I think it makes sense to disable it in the current and earlier kernels.

For this series:

Acked-by: Catalin Marinas <[email protected]>

2021-05-31 06:10:07

by Ard Biesheuvel

[permalink] [raw]
Subject: Re: [PATCH 0/4] arm64: Make kexec_file_load honor iomem reservations

On Thu, 27 May 2021 at 19:39, Catalin Marinas <[email protected]> wrote:
>
> On Wed, May 26, 2021 at 08:05:27PM +0100, Marc Zyngier wrote:
> > This series is a complete departure from the approach I initially sent
> > almost a month ago[1]. Instead of trying to teach EFI, ACPI and other
> > subsystem to use memblock, I've decided to stick with the iomem
> > resource tree and use that exclusively for arm64.
> >
> > This means that my current approach is (despite what I initially
> > replied to both Dave and Catalin) to provide an arm64-specific
> > implementation of arch_kexec_locate_mem_hole() which walks the
> > resource tree and excludes ranges of RAM that have been registered for
> > any odd purpose. This is exactly what the userspace implementation
> > does, and I don't really see a good reason to diverge from it.
> >
> > Again, this allows my Synquacer board to reliably use kexec_file_load
> > with as little as 256M, something that would always fail before as it
> > would overwrite most of the reserved tables.
> >
> > Obviously, this is now at least 5.14 material.

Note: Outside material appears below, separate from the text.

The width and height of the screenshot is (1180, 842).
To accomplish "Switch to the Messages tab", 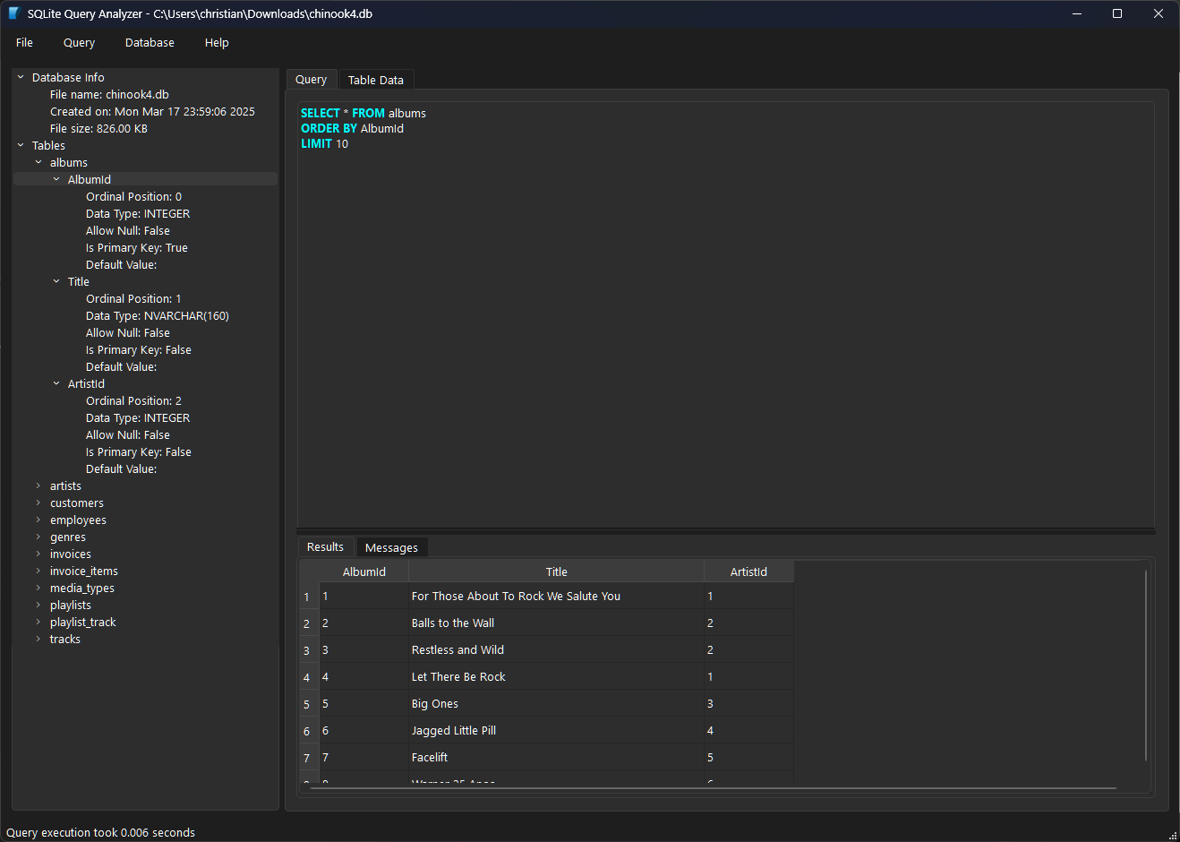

Given how broken
> > kexec_file_load is for non-crash kernels on arm64 at the moment,
> > should we at least disable it in 5.13 and all previous stable kernels?
>
> I think it makes sense to disable it in the current and earlier kernels.
>

Ack to that

> For this series:
>
> Acked-by: Catalin Marinas <[email protected]>

and likewise for the series

Reviewed-by: Ard Biesheuvel <[email protected]>